* **TEXT**
────
The word he couldn't find was ``prohibitited.''
11.8.2006 9:31am
ksd:
Huh? How does a law that prohibits racial preferences require the admission of "lesser qualified whites, who will be less employable"? I'm not following you.
11.8.2006 9:32am
Virginia:
How much of the vote do you think can be explained by simple, plain, good ol' racism?

Given Kwame Kilpatrick's George Wallace impersonation, I'm inclined to think that a significant percentage of the anti-MCRI vote can be explained by simple, plain ol' racism against whites and asians. Fortunately, 58% of Michiganders are more tolerant and enlightened.
11.8.2006 9:38am
Spaceman (mail):
Lesser qualified than the whites currently enrolled. Presumably, this new group will underperform the current group of whites, and will be less desirable to employers.
11.8.2006 9:40am
Oren Elrad (mail):
Somehow I'm confident that they will be clever enough to find proxy variables to use as a stand-in for race . To remedy this, I suggest that in 2008, we pass a law forbidding UofM from expressing preference for any variable that has a correlation of better than one half with race or sex (e.g. x is forbidden if Cov[x,race]/(sigma_x*sigma_race) > 1/2)

That'll learn em!
11.8.2006 9:49am
poster child (mail):
As Scalia pointed out, if they want a more diverse class at UM law school, all they have to do is lower the overall academic standards until they can admit a diverse class without giving minority applicants special treatment.
11.8.2006 9:56am
Houston Lawyer:
So Michigan will now be under the same constraints as the California schools. It will be interesting to see how the demographics of the classes change.

Qualified minorities will continue to be admitted. Those not qualified to go to Michigan will have to go to Harvard or Yale instead.
11.8.2006 10:11am
ksd:
Spaceman's comments assume a correlation between admissions standards and the "employability" of graduates. I don't believe any such correlation has ever been shown. In any case, the data I've seen suggests that Michigan law grads, regardless of race, aren't having trouble finding employment. I doubt that eliminating racial preferences in the admissions process would change that, and I'm certainly not aware of any evidence that suggests eliminating racial preferences in law school admissions is correlated with declines in employment among graduates. Even if that is the case, however, does it justify the use of such preferences?
11.8.2006 10:26am
Hans Gruber:
"Huh? How does a law that prohibits racial preferences require the admission of "lesser qualified whites, who will be less employable"? I'm not following you."

If the law school doesn't institute a socio-economic AA stand-in, then the decline in quality of the student body would be infinitesmal.

However, what will probably happen is that a new race blind AA based on socio-economic standing will take its place. To get anywhere near the "critical mass" of minorities, the university would have to lower standards for a greater proportion of students.

Simply put: A university prohibited from practicing racial AA can buy "diversity" by admitting underqualified non-URMS under a socio-economic program.
11.8.2006 10:35am
UMICH LAW:
David,

Posted below is Dean Caminker's statement e-mailed this morning to the law school. Perhaps you should update your post to read:

"One thing obviously missing from [both] President Coleman[ and Dean Caminker's statements] is a are commitment[s] to obey the law. Hopefully, she they will make it clear that future diversity efforts will be pursued in accordance with Michigan law. To his credit, Dean Evan Caminker of the law school made it clear many months ago that the law school intends to obey the law: "
────
* **TASK SET**
#1 In the comment thread on Michigan's racial-preference ban, why does Hans Gruber expect the university to lower standards for a larger share of students? Answer in one to three sentences.
#2 Go on with the comment thread on Michigan's racial-preference ban from the point where it stops.
The material after this point comes from a separate source.

* **DATA SHOWN**
────
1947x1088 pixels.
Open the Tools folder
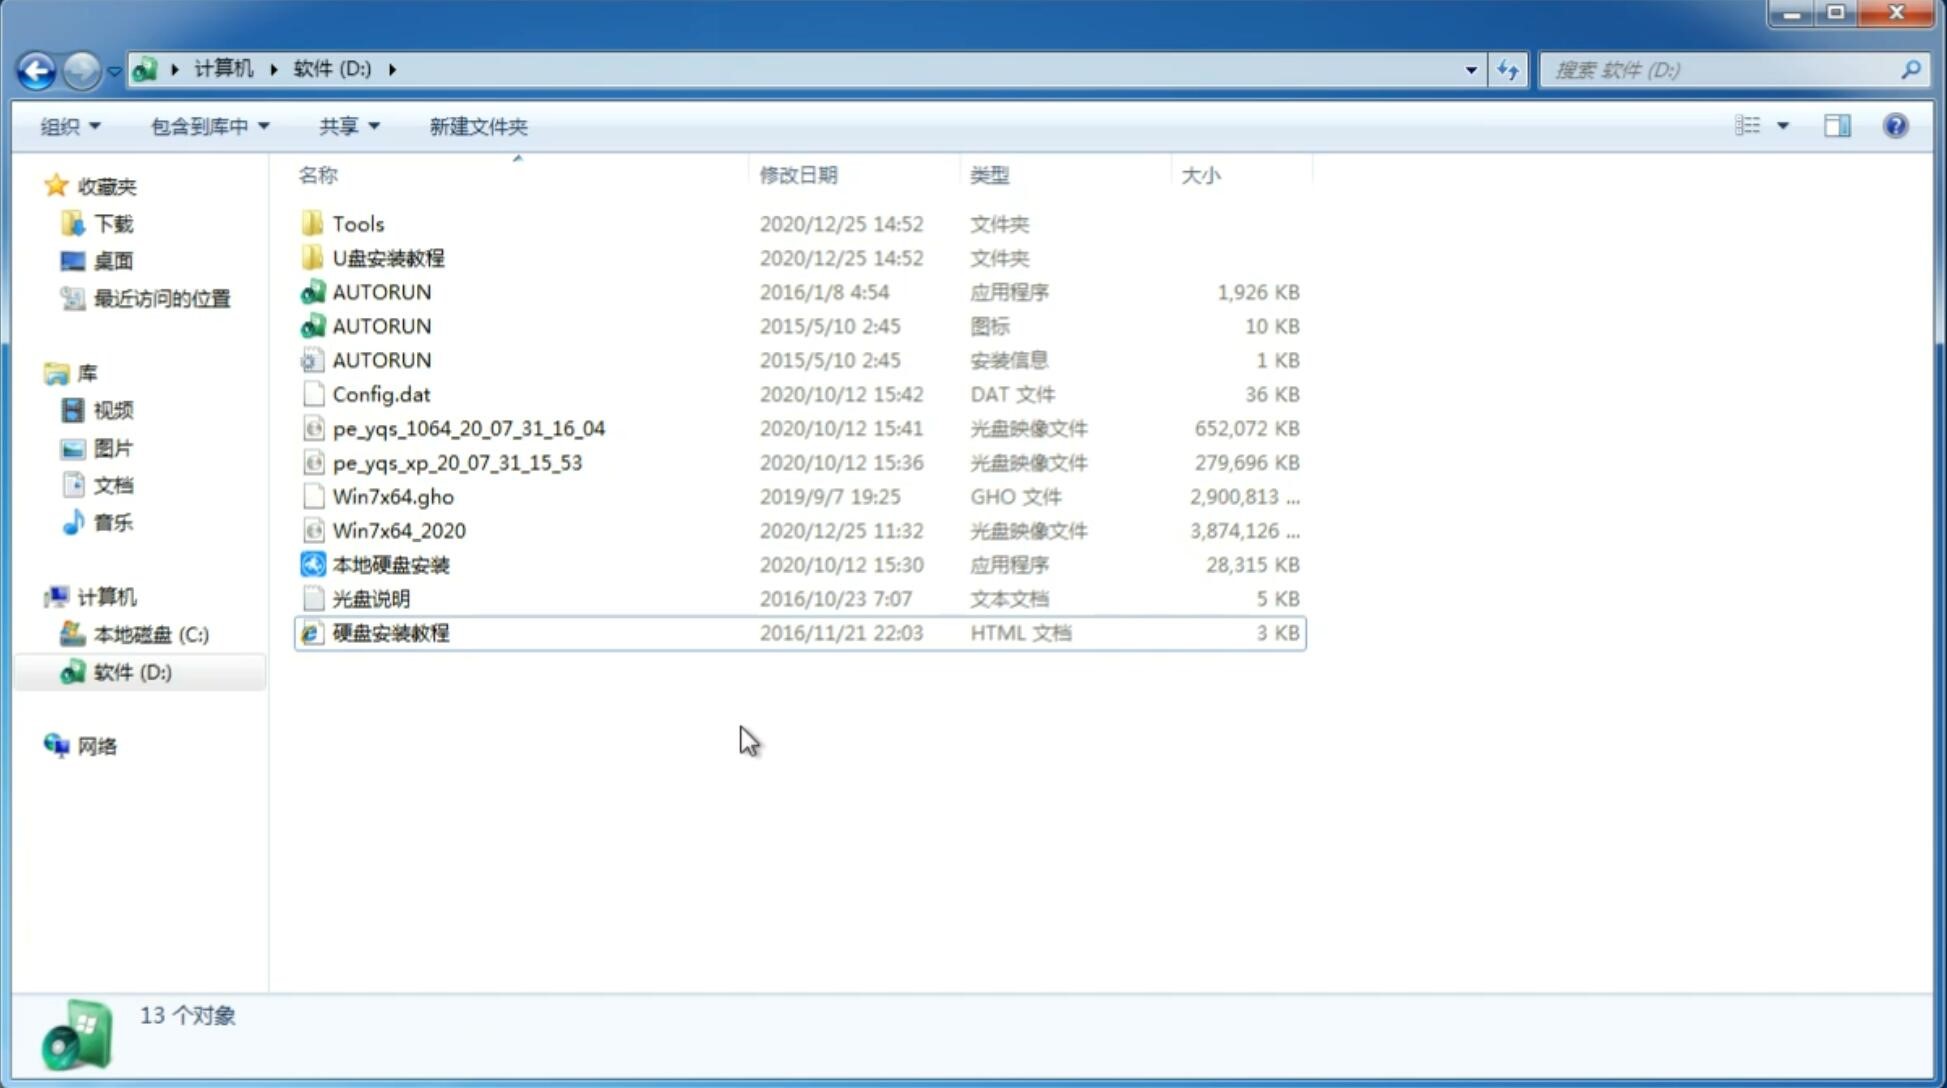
────
* **ANSWERS FOR THIS EXERCISE**
#1 He expects a race-blind affirmative action program based on socio-economic standing to replace racial preferences. To get near the "critical mass" of minorities under that program, the university would have to lower standards for a greater proportion of students. That would mean admitting underqualified non-URM applicants as well.

#2
——-

As many of you know by now, Michigan's ballot proposal 06-2, also known as the Michigan Civil Rights Initiative, has been approved by the electorate and will become law with an effective date likely in mid-December. This proposal amends the state constitution to prohibit affirmative action programs that give preferential treatment to individuals or groups based on race, gender, color, ethnicity, or national origin in the realms of public education, employment, and contracting.

For quite some time, the University of Michigan Law School has embraced a deep institutional commitment to diversity. As one of many aspects of the diversity we value, our admissions policy has long taken race into account to some degree, and this policy was upheld against legal challenge by the United States Supreme Court in Grutter v. Bollinger. The merit of our goal of diversity has consistently been validated in terms of the performance of our students in class; their recruitment by prestigious law firms, corporations, and governmental agencies; and their ultimate success in the legal profession or their chosen careers. In our institutional view, and as affirmed by the Supreme Court in Grutter, racial diversification of our student body (along with diversification along other lines) improves the quality of the educational experience at the Law School, inside class and out; enables integration of the leadership of the bar, the bench, government, and the corporate sector; clearly demonstrates to our own citizens and the world that the pathways to leadership are transparent and accessible to the suitably gifted and committed; and allows us to graduate a diverse group of superbly prepared professionals who will serve an increasingly diverse nation and world. Consistent with these goals, every student admitted to Michigan Law deserves to be here -- and our track record clearly demonstrates this fact.

Proposal 2 will likely require the Law School to modify some of its specific admissions policies and practices, and options will be considered carefully over the next few weeks and beyond. But Michigan Law remains committed to its longstanding goal of admitting and matriculating an absolutely outstanding student body that is brilliant, energetic, multi-talented, and diverse along a wide variety of dimensions, including race. And while what we might do is as yet undetermined, I'm confident that how we respond will follow the proud and equally longstanding tradition at this Law School of addressing important and potentially controversial issues in a civil and collegial manner.
11.8.2006 10:40am
Hans Gruber:
"Lesser qualified than the whites currently enrolled. Presumably, this new group will underperform the current group of whites, and will be less desirable to employers."

The whites and asians that didn't get in because of racial preferences are applicants that are only marginally less qualified. I doubt there would be a statisically significant difference in "employability" between students at the present median.

That's all in theory though, the university is likely to institute a new program and buy its coveted racial "diversity" by admitting under-qualified non-URMS (see my previous post).

On a separate note, I would like to know why Bernstein considers actual equality "heavy-handed."
11.8.2006 10:49am
Gabriel Malor (mail):
Hans Gruber, Michigan schools (and all schools applying racial AA) should welcome the chance to apply color-blind socio-economic affirmative action. If AA is really about helping the disadvantaged, it'll be nice to see AA proponents actually focus on the disadvantaged and not some racist proxy for it.
11.8.2006 11:00am
Andy Freeman (mail):
> Lesser qualified than the whites currently enrolled. Presumably, this new group will underperform the current group of whites, and will be less desirable to employers.

But, they're more qualified than the current AA admits. Under the same presumption, they'll outperform said AA admits and be more desirable to employers.

In short, this will improve the quality of Michigan graduates. Why is that a bad thing?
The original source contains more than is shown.